Some of the calories in the foods you eat are burned off just to digest them, so the net amount of calories absorbed is actually less than the amount contained in the food. This process has several names such as “Dietary-induced thermogenesis,” the “Specific– dynamic action of food,” or most commonly, the “Thermic effect of food.” The thermic effect peaks about an hour after each meal and begins to drop about three hours after the meal has been completely digested.
You may have heard the expression, “negative calories.” This refers to certain foods, such as asparagus or lettuce, which have a high thermic effect and a low calorie density. It’s almost impossible for these foods to be stored as fat because most of their calories are burned off just to digest them!
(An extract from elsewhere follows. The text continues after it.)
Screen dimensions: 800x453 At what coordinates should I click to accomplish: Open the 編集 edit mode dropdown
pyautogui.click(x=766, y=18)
When fat loss is your goal, your diet should be heavy in foods with a high thermic effect, including fibrous vegetables and lean proteins. You’ll never get fat eating lean proteins and green vegetables/salads –it’s virtually impossible. Lean protein foods like chicken breast, fish and egg whites have the highest thermic effect of all and that’s why this program is centered on protein, with carbohydrates built around the protein. Lean protein is a “metabolic stimulator.”
The magnitude of the thermic effect can vary from 3% to 30%. Protein foods elicit a thermic effect of up to 30% of the meal's total calories. Natural starchy and fibrous carbohydrates are a close second at around 20%. Fats and refined carbohydrates have a very low thermic effect (fats only elicit a 3% thermic effect). This is one of the reasons dietary fat is so easily stored as body fat.
The fact that dietary fats have only a 3% thermic effect is an important point. There has been a trend in recent years away from high-carbohydrate, low-fat diets towards eating higher fat and higher protein with fewer carbohydrates. To a point, this is
a step in the right direction, but the more fat you eat beyond what you need for your essential fatty acid needs, the slower your metabolism becomes. One reason why diets promoting high fat (above 30% of daily calories) are ineffective is because high fat diets are not thermic!
The promoters of high-fat diets suggest you can eat unlimited fat as long as your carbohydrates are restricted. They also suggest that high fat will stimulate the testosterone and growth hormone release that’s necessary for muscle development and fat burning.
The problem is, even if there’s an extra release of anabolic hormones, it’s not going to help you much if your metabolism is as slow as molasses in January.
You’ll get more detailed instructions on how to create meals with the highest thermic effect in upcoming chapters. For now, you should understand this: Eating every three hours = high thermic effect/fast metabolism. Missing meals = no thermic effect/slow metabolism.
Once you understand the concept of dietary thermogenesis, you’ll never want to miss a meal again because you’ll realize that eating properly increases your metabolism and gets you leaner, while skipping meals slows down your metabolism and makes you fatter!